Frankly, it's been eye-opening. When you hear the kind of stories that are getting published in the magazines, well, let's just say I'm no longer surprised that mine have been getting rejected. What I have been writing and what gets through the slush readers (or what is invited) sounds completely different.
Based on this research, I've concluded that published authors write with more restraint than unpublished amateurs (like myself). They don't spend pages describing each setting in florid detail. The characters are usually more even-keeled, emotionally speaking. The stories tend to be neither excessively sad, nor do they try to be excessively funny. They sound more like an acquaintance telling you a story about something odd they saw the previous day.
So do yourself a favor, cheat a little, and just listen to the market of your choice via podcast if they have one. You'll hear the difference and it should help your writing and publishing chances. And hey, if nothing else, it's an entertaining way to get through a long drive.
Yesterday, I posted a short story (flash fiction?) onto the blog. I was happy to finish another little story, but it brought up an old debate I’ve been having with myself for the last year or so: Is it better to focus what limited time I have to work on my book-in-progress? Or should I be writing and submitting short stories to hopefully build a publishing record that might help get my book picked up somewhere? It’s that darn chicken or the egg problem again.
I never used to write short stories. Once I got into the habit of writing, I focused exclusively on my book. But after several months, I needed a little break from it. I was struggling with some plot issues that weren’t resolving themselves by writing the same chapters over and over. Fortunately, that was right around the same time that we got our puppy and the decision to take a break from my book was more or less made for me. Instead of writing, I was getting up in the middle of the night to let the dog out, playing with her, and taking her for long, long walks in the afternoon. (It was exhausting but totally worth it. She’s a great dog.)
The long walks solved the plot issues and the puppy grew up and needed not quite so much constant supervision. I was able to get writing again. But instead of jumping back into the book, I found I had a few short story ideas that seemed to come out of nowhere. Again, it was probably the walks. Nothing like movement to get the brain working.
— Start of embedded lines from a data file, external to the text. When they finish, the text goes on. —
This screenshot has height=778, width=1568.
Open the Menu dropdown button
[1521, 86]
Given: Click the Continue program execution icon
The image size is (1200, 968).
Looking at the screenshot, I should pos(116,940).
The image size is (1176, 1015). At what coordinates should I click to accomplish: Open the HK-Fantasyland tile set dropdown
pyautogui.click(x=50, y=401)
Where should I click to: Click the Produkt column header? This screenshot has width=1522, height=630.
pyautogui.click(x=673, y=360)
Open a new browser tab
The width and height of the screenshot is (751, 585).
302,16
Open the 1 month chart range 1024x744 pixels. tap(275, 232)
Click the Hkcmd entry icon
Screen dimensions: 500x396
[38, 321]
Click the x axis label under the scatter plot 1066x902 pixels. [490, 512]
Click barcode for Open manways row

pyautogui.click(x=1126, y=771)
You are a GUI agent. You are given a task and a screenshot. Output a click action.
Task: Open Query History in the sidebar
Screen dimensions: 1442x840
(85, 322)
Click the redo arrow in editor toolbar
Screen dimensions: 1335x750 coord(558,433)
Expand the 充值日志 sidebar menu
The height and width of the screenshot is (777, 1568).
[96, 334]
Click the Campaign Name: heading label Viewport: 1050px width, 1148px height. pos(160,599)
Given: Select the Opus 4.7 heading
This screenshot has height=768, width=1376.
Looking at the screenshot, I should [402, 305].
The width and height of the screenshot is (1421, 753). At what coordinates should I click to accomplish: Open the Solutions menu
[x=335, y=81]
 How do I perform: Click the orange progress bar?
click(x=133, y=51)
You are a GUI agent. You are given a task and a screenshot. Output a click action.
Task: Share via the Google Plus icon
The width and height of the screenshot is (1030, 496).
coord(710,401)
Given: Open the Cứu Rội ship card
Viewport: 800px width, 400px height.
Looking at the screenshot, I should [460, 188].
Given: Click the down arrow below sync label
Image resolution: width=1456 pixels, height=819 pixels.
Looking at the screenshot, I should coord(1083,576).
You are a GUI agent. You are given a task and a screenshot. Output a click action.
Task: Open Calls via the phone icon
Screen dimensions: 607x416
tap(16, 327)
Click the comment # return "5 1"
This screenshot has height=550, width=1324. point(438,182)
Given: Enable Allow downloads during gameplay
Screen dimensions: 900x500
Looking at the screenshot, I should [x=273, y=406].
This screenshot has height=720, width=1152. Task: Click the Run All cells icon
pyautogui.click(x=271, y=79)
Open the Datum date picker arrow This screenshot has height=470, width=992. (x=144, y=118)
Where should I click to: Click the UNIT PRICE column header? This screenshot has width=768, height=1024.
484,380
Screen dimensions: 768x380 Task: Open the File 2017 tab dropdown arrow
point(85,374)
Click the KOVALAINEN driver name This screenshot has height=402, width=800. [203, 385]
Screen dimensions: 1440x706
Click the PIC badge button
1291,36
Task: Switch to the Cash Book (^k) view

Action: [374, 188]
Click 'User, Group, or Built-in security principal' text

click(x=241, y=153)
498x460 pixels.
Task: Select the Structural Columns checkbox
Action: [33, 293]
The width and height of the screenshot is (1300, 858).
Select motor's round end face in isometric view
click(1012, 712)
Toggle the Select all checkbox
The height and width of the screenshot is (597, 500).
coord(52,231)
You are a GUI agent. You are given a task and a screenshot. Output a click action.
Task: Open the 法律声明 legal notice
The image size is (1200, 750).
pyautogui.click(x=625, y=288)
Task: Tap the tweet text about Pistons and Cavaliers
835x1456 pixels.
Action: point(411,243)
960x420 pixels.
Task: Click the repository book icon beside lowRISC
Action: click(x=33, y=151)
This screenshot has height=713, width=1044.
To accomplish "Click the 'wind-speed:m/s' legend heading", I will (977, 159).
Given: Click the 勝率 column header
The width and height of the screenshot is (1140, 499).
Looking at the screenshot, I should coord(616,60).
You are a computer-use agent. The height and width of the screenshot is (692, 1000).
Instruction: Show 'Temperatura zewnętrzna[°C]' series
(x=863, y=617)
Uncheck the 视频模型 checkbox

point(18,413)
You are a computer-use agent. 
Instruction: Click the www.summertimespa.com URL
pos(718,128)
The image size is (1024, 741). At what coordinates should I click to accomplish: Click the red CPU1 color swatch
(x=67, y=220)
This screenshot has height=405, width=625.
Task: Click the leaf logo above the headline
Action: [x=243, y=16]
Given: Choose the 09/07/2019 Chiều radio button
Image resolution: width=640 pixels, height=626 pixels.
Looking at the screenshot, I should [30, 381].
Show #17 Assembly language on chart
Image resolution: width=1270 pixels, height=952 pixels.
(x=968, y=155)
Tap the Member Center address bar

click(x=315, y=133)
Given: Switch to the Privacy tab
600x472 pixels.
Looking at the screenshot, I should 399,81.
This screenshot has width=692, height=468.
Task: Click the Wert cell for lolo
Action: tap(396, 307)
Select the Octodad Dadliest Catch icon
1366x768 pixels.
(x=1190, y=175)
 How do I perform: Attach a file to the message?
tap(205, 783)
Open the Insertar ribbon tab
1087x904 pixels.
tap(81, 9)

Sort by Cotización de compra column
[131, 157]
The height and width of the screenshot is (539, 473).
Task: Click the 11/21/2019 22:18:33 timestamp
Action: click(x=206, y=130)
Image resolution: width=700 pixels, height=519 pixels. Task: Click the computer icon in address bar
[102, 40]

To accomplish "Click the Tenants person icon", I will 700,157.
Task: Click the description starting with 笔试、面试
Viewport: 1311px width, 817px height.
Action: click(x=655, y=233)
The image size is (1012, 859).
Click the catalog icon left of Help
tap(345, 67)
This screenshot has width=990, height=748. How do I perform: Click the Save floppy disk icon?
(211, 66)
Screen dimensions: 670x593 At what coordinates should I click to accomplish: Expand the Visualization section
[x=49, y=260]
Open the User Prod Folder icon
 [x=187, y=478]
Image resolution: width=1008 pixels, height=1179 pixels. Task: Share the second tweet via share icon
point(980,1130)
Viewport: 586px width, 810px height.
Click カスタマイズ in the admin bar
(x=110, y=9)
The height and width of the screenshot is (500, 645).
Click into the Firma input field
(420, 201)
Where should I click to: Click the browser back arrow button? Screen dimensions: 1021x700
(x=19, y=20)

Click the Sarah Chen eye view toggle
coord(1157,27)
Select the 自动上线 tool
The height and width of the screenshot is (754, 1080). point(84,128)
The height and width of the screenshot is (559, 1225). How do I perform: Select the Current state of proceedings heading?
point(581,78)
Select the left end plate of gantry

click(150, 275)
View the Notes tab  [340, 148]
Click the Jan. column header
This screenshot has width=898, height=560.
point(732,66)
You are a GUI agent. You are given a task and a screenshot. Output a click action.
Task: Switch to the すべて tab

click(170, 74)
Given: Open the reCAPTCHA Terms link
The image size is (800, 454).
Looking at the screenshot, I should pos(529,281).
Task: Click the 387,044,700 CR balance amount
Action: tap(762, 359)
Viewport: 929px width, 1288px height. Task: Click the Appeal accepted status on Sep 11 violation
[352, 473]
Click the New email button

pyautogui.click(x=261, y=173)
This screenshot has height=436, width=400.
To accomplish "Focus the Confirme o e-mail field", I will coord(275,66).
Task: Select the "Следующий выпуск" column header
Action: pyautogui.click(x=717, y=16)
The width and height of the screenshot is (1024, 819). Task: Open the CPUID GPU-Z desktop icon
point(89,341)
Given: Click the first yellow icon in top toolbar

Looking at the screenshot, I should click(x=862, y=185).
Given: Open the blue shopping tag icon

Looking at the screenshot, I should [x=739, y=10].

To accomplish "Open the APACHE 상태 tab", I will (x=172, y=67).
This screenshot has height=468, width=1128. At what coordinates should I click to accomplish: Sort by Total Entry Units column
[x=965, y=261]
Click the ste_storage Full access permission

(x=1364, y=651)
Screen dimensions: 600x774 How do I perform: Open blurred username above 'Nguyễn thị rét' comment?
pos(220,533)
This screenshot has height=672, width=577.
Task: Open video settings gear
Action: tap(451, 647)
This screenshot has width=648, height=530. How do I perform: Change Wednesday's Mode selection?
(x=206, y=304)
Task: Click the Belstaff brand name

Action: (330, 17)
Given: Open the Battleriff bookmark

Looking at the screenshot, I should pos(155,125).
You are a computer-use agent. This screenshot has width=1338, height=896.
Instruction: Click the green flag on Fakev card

I tried splitting my time between the book and the short stories. The result was hyper-slow progress on each. Then I worked on just the short stories for a few weeks, one at a time, and finished a couple, but never made the time to polish them. So now I have four or five short stories in the bag, and maybe one of them has enough potential to work on a little harder – but of course, I’m driven instead to work on the book! I want to finish a few chapters that I’m actually happy with!
So, anyway, that’s the dilemma. I mean, how do you know when to submit the short stories and when to work on the book? My boss gets on my case for this; telling me I just have to work on more than one thing at a time. He’s right, but I still struggle to make progress in anything if I’m not totally focused.
I think I understand part of the attraction to flash fiction now. Less words to edit and polish. I’ll try and submit that story somewhere soon and get that first rejection letter under my belt. But, that’s another thing: it takes time just to figure out where to submit your fiction! It’s a hard job, trying to be a writer. Good thing it’s fun.
What do you think? Is it better to work on short stories if you're not an established writer? Or should you double-down on the book, if that’s your real goal?